The gypsy spoke true, she thought dazedly, but as she was about to murmur the words, shock rippling through her, she somehow bit them back.

You can’t be sure. Wait and see…

But it was him. Nicholas. Ten years had passed since she’d seen him, her brother’s friend, Duke Armand’s son, but she knew him. He had been a young man of twenty years the last time he’d come to Galeron—a dark, wild, impossibly handsome young man who took scant notice of the small, freckled girl of no more than ten years who had watched openmouthed beside her father’s head groom as Lord Nicholas of Dinadan galloped grandly across the drawbridge with his company of men, his fine horses, his banner.

She had known from that moment that she would never forget him.

His eyes as he studied her now in the light of the fire were the dark gray of a winter sea, chill and harsh. The lean planes of his face were harsh, too, but handsome—still ruggedly, wildly handsome, though now there was a scar, white and wicked, cutting across one lean cheek. The straight slash of a nose, the downward slanting brows as fiercely dark as his hair, as dark as night, and the long, hard jaw that now looked more weathered, more weary than when she had last laid eyes on him. But yet it was the same.

His mouth, straight and thin, appeared to be set in a permanent state of anger. Yet she had in earlier days seen him laugh, had seen those arrogant lips kiss a maid as if he would devour her…

Arianne’s thoughts flew back. As a child and a girl, she’d been excluded from the feasts in his honor, as well as the hunting expeditions that he and Marcus and her father, along with the nobles, had set out on each bright, sparkling morn. How agonized she’d been, forced to sit in the tower room spinning with her mother and the other women each day, confined to the solar or her own chambers by night, always with fat old Gerta watching her like a hawk.

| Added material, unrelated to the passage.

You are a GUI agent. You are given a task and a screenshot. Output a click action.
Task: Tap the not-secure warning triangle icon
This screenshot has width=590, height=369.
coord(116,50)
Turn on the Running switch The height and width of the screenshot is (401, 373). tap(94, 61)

But she’d glimpsed him now and then all the same. Just as she’d done when she was even younger, four or five, and visited Archduke Armand at Castle Dinadan with her family, she tagged after him and Marcus as they climbed and raced and wrestled. When they rode at breakneck speed across the lush, rolling lands of Dinadan, she ran after them demanding that they wait for her, but they only laughed and galloped faster.

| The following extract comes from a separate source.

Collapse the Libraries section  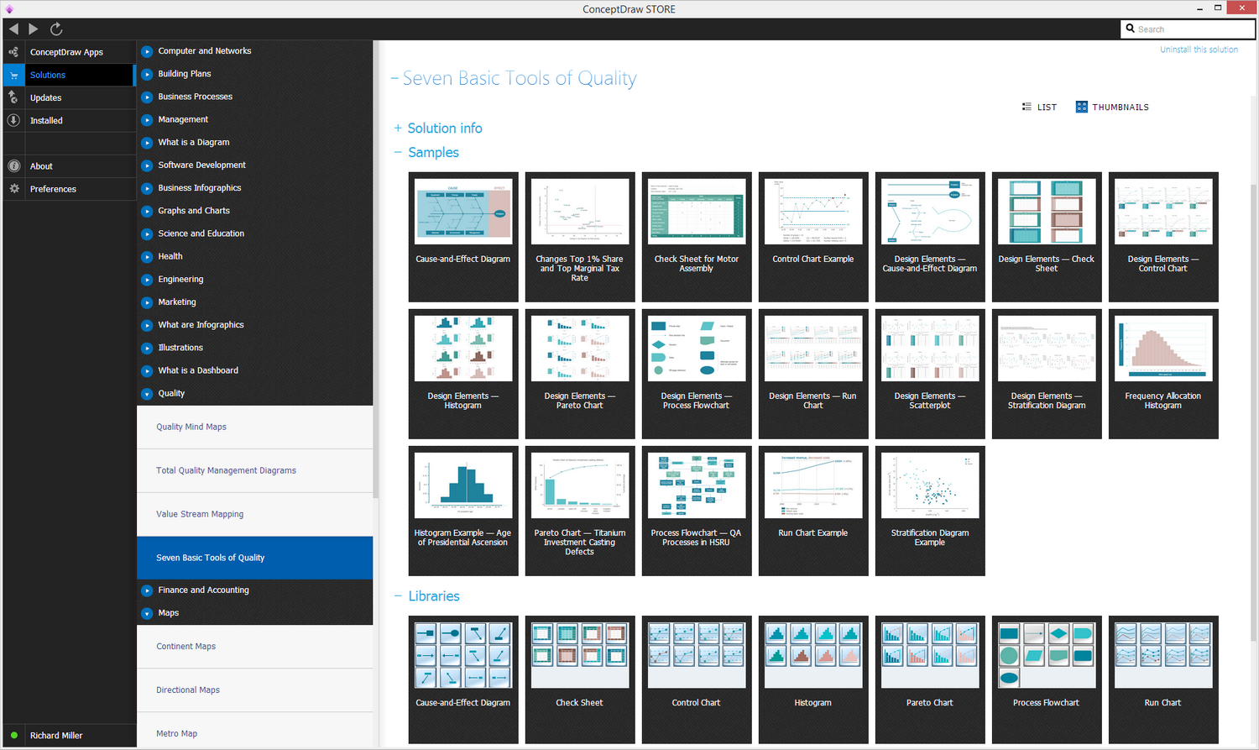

She’d managed to creep downstairs on the final night of his visit the last time he’d come to Galeron. He’d been twenty then and she only ten. She waited until old Gerta was snoring soundly, then in her nightgown she slipped through the solar, and down the winding back staircase to the alcove behind the great hall. There, hiding behind a velvet curtain, she gazed eagerly out at the dancers.

She saw him dancing with one of her mother’s lovely young cousins. Marta the fair, with her pale, gleaming locks and sideways smiles, seemed to enchant him. As Arianne watched from her hiding place, her palms cold and damp, Nicholas led Marta toward the very alcove where she had hidden herself.

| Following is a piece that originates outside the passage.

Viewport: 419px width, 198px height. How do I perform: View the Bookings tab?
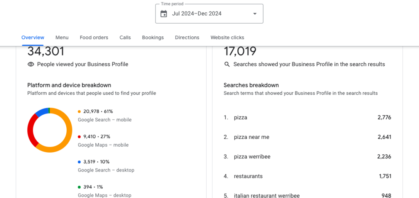point(153,38)
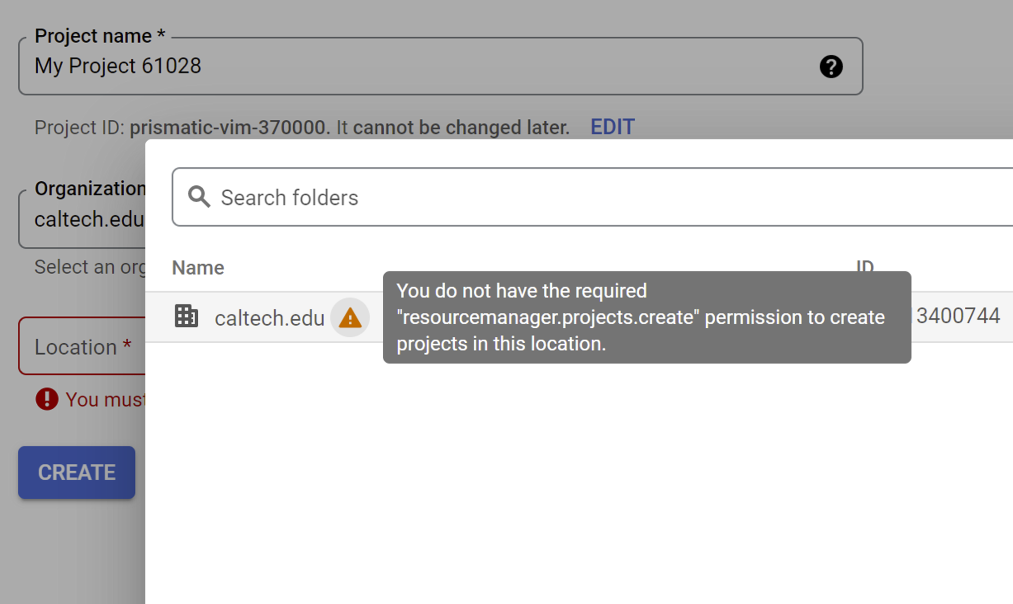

She dashed around a corner in the nick of time and peeked out. He pulled Marta to him and kissed her in a way that Arianne in all the years since that night had never been able to forget.

“You’re cold.” He spoke to her roughly now, interrupting her thoughts. “Go and warm yourself before the fire. Then we must talk.”

“What makes you think I have anything to say to you, my lord?” Arianne spit out angrily. Then she saw the surprise that darkened those gray eyes that missed nothing. They narrowed, and his lip curled.